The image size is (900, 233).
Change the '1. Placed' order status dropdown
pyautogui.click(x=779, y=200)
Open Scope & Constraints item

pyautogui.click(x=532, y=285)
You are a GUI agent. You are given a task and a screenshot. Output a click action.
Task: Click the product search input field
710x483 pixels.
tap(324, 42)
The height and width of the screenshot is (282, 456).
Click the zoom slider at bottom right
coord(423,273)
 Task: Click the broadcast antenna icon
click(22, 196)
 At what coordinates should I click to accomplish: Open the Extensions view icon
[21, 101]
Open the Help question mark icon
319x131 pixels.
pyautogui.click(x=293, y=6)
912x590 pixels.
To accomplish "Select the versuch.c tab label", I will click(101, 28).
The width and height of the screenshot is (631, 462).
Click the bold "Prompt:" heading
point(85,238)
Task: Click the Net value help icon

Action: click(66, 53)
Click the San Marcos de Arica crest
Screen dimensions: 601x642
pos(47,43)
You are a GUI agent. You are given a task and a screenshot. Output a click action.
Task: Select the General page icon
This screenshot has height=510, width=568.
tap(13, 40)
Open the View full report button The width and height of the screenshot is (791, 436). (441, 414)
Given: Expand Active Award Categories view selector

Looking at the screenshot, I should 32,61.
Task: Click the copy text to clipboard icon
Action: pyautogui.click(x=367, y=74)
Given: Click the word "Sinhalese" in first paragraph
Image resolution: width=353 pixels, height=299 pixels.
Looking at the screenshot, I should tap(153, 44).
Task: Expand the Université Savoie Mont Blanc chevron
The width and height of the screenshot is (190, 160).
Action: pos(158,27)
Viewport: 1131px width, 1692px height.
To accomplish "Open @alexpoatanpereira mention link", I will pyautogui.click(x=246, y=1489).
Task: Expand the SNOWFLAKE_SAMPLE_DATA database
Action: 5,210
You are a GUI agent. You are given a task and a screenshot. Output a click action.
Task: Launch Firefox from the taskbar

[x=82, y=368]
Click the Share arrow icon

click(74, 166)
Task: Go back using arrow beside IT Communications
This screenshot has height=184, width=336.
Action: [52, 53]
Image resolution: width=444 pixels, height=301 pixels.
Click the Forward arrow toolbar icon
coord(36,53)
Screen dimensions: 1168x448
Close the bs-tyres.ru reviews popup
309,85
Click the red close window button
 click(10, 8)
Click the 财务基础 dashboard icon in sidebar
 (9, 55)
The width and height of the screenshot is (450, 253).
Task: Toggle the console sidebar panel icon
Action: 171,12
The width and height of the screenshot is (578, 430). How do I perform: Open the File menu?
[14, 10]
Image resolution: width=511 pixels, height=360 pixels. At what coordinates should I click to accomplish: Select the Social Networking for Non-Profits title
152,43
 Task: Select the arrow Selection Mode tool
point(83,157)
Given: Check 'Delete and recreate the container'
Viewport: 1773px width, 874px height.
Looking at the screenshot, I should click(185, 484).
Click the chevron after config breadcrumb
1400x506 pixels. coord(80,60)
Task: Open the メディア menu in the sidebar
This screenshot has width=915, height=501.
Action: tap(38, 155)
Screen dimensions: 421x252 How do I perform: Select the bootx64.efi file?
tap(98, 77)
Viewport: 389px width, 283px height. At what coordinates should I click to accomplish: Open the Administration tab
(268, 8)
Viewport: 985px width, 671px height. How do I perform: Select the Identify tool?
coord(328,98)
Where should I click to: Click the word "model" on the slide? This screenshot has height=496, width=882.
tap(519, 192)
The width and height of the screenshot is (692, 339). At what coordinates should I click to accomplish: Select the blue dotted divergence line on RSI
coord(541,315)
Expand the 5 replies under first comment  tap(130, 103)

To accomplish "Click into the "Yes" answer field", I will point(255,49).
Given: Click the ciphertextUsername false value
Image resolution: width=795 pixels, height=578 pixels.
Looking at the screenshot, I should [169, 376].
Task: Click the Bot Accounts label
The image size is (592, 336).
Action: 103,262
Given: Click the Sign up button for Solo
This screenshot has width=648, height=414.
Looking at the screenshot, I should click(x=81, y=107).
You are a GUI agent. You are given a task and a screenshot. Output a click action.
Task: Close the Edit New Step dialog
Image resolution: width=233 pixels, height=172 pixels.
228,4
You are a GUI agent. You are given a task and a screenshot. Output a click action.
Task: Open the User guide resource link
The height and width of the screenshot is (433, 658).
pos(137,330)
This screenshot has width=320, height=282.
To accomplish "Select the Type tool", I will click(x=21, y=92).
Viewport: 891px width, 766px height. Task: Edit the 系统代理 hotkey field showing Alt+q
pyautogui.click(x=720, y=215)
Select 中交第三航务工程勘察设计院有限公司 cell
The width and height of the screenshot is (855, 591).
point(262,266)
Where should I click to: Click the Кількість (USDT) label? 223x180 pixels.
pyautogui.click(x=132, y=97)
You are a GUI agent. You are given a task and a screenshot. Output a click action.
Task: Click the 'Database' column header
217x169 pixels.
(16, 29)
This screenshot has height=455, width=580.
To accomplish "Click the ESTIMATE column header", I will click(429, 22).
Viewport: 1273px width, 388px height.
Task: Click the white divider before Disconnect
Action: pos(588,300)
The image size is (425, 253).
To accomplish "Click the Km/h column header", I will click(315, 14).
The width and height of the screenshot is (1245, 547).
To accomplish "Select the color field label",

• EXERCISE BRIEF:
Every line above from the line with "Task: Select the General page icon" to the line with "Screen dimensions: 1168x448", both included, must be reproduced exactly, and no other line may appear.

• OUTPUT OF THE EXERCISE:
Task: Select the General page icon
This screenshot has height=510, width=568.
tap(13, 40)
Open the View full report button The width and height of the screenshot is (791, 436). (441, 414)
Given: Expand Active Award Categories view selector

Looking at the screenshot, I should 32,61.
Task: Click the copy text to clipboard icon
Action: pyautogui.click(x=367, y=74)
Given: Click the word "Sinhalese" in first paragraph
Image resolution: width=353 pixels, height=299 pixels.
Looking at the screenshot, I should tap(153, 44).
Task: Expand the Université Savoie Mont Blanc chevron
The width and height of the screenshot is (190, 160).
Action: pos(158,27)
Viewport: 1131px width, 1692px height.
To accomplish "Open @alexpoatanpereira mention link", I will pyautogui.click(x=246, y=1489).
Task: Expand the SNOWFLAKE_SAMPLE_DATA database
Action: 5,210
You are a GUI agent. You are given a task and a screenshot. Output a click action.
Task: Launch Firefox from the taskbar

[x=82, y=368]
Click the Share arrow icon

click(74, 166)
Task: Go back using arrow beside IT Communications
This screenshot has height=184, width=336.
Action: [52, 53]
Image resolution: width=444 pixels, height=301 pixels.
Click the Forward arrow toolbar icon
coord(36,53)
Screen dimensions: 1168x448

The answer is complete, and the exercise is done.